Declarations of intent
In its last report, the European Commission called for the Romanian Government to focus its fight against high-level corruption and corruption within the anticorruption organisations. This is what Daniel Morar, the chief Attorney of the National Anticorruption Department (NAD), has promised to do. He is presently investigating a number of ministers, including the former Prime-Minister Adrian Nstase, who is seen as the most corrupt person in the country, and the Vice-President of the government, George Copos.
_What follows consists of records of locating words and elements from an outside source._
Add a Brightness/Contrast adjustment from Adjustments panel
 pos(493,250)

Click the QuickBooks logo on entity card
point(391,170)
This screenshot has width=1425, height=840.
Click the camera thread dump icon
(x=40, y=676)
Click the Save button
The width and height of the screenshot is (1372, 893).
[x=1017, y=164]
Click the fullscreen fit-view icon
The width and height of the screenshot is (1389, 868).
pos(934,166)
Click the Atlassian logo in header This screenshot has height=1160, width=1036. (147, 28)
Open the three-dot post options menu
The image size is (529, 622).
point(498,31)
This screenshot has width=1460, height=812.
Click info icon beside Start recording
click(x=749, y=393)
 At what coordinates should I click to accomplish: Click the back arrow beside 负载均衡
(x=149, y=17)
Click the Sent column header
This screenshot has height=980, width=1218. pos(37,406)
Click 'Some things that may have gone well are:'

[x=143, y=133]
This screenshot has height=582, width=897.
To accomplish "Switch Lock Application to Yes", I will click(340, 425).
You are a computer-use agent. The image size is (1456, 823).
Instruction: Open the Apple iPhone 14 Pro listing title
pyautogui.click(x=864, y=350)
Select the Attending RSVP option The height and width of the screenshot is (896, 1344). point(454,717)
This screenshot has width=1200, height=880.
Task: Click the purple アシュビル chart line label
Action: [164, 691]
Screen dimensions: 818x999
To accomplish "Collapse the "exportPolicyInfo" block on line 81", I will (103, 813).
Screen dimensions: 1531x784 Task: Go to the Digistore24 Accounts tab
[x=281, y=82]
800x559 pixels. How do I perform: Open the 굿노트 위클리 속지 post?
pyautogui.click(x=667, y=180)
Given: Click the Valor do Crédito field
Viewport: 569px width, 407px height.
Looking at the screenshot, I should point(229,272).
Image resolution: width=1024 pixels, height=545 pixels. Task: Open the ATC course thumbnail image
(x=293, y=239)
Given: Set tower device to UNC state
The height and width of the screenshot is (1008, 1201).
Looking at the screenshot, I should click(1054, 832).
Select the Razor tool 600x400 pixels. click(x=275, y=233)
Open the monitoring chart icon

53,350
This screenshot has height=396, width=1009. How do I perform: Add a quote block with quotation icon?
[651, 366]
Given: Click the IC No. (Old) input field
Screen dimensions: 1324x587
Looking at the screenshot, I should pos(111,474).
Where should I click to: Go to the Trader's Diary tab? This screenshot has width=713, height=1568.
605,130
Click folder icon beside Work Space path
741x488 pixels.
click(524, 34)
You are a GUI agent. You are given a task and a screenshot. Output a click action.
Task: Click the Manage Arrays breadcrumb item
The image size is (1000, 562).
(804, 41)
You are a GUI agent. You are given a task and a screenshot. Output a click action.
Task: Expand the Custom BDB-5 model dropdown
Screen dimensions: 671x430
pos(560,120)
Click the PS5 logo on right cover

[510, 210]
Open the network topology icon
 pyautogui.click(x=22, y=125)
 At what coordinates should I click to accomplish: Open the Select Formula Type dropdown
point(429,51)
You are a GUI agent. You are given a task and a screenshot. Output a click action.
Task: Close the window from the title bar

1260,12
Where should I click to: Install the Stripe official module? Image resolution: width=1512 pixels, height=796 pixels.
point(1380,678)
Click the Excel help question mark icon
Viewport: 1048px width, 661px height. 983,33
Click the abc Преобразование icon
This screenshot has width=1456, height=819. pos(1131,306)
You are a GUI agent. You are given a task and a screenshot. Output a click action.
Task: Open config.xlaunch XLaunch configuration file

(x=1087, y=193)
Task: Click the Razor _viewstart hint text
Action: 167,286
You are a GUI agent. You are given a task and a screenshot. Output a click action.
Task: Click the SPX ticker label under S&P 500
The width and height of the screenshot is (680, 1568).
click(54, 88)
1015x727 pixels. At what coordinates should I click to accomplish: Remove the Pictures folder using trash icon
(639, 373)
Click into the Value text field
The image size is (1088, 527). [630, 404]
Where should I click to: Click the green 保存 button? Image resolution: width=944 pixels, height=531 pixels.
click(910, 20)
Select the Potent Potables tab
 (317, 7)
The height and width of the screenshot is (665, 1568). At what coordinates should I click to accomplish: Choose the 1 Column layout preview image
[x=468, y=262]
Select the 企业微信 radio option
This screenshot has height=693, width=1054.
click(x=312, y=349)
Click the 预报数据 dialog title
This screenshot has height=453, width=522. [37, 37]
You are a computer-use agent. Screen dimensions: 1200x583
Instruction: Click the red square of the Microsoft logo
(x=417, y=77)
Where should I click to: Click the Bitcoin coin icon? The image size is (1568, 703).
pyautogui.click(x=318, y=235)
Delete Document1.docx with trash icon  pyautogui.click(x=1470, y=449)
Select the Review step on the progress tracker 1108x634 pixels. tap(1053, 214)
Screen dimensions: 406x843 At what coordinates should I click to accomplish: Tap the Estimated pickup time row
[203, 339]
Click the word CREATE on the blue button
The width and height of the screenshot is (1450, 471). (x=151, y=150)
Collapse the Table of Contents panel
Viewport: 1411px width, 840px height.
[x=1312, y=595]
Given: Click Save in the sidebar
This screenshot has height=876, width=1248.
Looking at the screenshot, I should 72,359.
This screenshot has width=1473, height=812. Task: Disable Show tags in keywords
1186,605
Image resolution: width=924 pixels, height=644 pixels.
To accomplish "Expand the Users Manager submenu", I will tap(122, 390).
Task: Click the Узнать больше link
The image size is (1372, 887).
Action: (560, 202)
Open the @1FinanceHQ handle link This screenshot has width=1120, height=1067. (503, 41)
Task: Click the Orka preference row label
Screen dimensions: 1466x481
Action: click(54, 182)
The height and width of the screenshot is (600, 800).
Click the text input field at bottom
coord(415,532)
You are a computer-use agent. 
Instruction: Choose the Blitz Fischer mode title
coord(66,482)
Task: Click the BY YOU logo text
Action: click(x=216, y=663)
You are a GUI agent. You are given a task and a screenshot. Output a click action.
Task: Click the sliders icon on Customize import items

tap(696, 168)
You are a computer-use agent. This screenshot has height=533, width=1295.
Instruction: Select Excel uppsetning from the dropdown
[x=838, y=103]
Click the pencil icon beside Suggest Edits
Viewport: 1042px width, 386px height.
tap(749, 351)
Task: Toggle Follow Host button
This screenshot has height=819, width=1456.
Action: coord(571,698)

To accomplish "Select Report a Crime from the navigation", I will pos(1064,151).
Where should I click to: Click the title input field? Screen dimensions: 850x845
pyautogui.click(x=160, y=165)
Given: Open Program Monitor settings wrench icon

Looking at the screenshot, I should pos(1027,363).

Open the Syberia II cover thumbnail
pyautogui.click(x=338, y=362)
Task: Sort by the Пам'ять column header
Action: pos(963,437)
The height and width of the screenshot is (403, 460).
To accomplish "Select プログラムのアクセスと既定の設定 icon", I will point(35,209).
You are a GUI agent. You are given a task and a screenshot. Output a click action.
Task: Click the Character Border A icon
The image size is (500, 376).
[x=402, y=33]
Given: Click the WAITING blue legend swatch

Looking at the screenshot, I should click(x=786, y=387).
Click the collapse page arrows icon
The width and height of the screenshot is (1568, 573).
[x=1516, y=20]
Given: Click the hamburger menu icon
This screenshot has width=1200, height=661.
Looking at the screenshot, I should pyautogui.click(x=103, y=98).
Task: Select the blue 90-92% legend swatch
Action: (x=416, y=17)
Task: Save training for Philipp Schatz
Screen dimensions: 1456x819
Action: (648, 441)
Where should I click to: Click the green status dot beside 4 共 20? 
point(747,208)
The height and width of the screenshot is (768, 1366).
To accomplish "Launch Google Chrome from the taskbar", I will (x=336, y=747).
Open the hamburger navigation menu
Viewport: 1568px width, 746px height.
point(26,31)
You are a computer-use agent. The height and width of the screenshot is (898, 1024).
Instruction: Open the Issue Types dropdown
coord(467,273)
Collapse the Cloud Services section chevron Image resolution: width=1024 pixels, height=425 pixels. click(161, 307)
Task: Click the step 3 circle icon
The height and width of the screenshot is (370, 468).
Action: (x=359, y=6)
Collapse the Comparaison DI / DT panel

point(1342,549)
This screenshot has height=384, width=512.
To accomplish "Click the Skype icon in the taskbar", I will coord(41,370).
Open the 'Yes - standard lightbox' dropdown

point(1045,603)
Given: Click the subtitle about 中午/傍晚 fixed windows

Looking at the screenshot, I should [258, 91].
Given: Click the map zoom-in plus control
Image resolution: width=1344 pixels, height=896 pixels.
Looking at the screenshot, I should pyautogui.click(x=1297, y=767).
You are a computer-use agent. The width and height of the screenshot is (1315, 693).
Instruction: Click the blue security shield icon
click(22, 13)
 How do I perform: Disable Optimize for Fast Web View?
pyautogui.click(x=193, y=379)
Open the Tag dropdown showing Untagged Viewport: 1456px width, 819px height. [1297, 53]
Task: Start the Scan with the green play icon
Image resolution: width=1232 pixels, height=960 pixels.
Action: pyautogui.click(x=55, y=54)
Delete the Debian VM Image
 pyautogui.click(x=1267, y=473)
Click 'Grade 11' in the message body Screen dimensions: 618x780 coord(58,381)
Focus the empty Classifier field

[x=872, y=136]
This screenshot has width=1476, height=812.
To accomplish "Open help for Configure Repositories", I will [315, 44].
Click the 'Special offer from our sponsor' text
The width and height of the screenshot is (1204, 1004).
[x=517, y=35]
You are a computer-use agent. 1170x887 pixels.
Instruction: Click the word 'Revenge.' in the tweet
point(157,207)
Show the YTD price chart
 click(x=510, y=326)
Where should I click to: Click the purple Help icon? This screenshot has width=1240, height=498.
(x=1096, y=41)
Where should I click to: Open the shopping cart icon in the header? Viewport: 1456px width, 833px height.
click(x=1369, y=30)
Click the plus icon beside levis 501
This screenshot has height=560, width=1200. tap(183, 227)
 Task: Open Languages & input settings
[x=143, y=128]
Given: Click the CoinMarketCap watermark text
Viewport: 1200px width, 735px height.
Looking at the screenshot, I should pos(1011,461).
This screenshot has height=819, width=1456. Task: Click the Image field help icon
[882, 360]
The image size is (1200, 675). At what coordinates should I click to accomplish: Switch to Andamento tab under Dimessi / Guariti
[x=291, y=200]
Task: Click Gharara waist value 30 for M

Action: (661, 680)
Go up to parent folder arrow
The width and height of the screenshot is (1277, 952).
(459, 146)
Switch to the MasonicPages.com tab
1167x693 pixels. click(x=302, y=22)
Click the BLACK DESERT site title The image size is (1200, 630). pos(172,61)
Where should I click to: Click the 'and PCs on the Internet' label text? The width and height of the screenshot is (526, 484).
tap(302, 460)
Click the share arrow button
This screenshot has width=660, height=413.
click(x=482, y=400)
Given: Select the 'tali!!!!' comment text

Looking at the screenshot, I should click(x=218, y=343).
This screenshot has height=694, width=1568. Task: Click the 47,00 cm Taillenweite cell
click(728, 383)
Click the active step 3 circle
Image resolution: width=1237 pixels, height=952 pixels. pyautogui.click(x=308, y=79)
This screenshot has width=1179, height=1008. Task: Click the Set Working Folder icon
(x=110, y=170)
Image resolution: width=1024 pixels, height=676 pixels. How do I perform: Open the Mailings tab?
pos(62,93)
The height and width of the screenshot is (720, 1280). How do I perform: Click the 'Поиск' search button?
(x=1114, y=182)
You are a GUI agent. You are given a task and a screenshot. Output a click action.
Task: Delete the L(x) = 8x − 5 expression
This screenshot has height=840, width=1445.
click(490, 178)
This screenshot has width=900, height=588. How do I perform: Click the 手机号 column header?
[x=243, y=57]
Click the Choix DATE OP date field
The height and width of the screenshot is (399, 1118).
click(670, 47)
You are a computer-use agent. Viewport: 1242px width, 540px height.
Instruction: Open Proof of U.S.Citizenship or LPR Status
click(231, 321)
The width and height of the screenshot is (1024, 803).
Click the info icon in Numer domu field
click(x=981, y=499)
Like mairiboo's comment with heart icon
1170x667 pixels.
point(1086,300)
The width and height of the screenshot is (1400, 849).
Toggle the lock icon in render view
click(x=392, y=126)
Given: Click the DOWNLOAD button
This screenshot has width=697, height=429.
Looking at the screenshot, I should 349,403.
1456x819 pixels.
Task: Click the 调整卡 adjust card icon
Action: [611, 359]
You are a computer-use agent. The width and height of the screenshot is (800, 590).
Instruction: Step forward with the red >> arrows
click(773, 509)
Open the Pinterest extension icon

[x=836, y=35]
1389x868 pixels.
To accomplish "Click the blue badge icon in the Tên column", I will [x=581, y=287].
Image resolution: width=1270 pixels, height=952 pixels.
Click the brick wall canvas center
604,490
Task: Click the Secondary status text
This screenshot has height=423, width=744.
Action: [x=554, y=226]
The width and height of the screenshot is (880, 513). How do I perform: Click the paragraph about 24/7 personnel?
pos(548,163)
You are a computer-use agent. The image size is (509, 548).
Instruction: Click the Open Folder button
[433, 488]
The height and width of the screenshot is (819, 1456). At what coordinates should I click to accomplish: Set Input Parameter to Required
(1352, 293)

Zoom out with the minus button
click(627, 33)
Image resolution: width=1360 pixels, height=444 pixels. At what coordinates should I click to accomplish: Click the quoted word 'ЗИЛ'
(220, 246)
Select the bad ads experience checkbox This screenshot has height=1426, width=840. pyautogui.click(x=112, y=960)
According to journalist and political analyst Emil Hurezeanu, it is the pressure from the EU and the imminent danger of a social explosion that is presently dictating the battle against corruption. The message for the campaign to increase public awareness is clear: don’t accept bribery! However, if public denouncement helps prevention, it’s taking legal action that helps get rid of endemic corruption. Furthermore, indictments may not be enough to replace sanctions, as the Director of Transparency International in Romania, Victor Alistar, pointed out. “The Romanian government must modify their triumphant attitude” he added. In its national report on corruption in 2006, made public this past May 1st, the Romanian branch of Transparency International deplored the fact that corruption it still present at all levels of society despite the efforts made to stamp it out. The report underlines the necessity to maintain pressure on the government. It continues to recommend Romania’s accession to the EU on the 1st of January 2007.